=== Section Start ===

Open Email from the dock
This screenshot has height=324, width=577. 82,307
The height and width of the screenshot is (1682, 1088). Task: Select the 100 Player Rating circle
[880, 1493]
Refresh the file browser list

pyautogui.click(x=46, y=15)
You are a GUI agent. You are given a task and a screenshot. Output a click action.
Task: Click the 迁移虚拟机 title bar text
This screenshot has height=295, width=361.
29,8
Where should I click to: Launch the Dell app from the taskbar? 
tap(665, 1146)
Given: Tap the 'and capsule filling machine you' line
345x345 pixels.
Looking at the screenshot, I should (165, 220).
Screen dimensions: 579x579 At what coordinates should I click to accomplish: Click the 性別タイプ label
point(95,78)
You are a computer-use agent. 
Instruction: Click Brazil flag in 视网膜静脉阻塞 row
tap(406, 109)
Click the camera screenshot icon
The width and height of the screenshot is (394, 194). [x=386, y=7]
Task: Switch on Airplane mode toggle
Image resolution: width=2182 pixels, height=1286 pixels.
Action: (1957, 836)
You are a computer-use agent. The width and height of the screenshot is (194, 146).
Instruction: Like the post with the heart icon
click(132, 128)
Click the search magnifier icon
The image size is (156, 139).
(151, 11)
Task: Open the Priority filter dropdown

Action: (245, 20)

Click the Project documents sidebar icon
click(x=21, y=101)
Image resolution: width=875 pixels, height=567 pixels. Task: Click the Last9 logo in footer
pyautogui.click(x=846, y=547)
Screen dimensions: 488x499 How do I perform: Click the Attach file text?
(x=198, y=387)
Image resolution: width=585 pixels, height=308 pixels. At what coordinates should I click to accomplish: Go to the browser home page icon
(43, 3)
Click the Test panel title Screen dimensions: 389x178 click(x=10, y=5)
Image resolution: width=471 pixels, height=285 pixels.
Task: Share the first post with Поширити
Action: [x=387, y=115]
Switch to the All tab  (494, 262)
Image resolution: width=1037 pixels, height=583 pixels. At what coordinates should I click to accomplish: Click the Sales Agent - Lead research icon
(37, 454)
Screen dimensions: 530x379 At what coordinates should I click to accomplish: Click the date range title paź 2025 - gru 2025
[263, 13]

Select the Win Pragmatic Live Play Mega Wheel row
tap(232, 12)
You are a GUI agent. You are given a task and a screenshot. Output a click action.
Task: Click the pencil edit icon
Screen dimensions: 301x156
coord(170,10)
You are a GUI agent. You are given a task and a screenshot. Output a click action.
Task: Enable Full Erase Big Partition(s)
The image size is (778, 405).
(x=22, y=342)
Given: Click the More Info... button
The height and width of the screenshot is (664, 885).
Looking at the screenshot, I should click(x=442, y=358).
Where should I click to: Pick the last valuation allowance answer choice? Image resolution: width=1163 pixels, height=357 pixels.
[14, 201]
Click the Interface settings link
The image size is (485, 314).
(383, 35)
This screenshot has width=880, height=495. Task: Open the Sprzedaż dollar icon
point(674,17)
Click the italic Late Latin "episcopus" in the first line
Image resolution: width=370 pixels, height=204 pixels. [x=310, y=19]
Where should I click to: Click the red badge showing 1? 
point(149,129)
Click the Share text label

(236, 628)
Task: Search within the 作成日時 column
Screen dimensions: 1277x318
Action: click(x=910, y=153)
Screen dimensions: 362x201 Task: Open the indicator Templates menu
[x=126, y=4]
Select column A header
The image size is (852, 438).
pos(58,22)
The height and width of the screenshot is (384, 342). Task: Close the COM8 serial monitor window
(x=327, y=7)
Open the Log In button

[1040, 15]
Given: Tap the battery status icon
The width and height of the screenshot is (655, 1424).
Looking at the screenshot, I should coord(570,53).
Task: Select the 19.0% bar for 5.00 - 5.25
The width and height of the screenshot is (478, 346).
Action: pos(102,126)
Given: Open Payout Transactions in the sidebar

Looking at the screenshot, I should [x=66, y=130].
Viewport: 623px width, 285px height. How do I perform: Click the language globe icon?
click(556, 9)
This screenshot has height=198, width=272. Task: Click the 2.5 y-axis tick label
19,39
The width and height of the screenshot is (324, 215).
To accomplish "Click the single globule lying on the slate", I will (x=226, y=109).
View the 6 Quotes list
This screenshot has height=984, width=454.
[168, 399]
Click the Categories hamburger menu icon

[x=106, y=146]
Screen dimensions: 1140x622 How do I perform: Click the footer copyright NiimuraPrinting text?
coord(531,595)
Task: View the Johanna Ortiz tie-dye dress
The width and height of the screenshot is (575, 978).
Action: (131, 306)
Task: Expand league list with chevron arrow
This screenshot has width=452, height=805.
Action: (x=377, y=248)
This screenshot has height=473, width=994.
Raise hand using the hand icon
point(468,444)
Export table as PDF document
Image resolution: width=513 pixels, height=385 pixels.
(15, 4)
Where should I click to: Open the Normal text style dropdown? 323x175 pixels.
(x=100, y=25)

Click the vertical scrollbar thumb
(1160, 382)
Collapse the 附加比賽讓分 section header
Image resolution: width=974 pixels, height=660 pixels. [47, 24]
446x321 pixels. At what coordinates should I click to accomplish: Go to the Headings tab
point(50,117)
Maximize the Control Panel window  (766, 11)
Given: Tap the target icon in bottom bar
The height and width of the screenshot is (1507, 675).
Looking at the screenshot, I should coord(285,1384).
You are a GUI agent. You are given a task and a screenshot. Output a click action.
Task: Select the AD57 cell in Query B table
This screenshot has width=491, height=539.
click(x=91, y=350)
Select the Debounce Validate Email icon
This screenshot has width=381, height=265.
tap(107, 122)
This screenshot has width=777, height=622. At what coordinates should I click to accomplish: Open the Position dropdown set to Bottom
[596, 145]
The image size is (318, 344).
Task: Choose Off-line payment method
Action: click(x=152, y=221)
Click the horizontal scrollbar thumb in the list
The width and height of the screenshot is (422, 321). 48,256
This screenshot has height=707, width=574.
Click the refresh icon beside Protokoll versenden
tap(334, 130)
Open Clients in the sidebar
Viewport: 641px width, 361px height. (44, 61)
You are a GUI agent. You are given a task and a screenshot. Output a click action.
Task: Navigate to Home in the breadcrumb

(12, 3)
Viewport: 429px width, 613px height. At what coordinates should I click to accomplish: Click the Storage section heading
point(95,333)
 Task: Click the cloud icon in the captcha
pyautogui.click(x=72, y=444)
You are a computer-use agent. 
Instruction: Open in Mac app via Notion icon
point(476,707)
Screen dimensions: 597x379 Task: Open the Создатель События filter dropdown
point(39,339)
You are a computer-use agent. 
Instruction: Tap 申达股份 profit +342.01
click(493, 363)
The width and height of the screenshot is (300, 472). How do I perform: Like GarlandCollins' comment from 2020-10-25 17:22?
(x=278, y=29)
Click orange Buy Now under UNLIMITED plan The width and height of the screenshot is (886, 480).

=== Section End ===

- The task -
Go through the entries and report every line with the string "Switch".

- Result of the exercise -
Task: Switch on Airplane mode toggle
Switch to the All tab  (494, 262)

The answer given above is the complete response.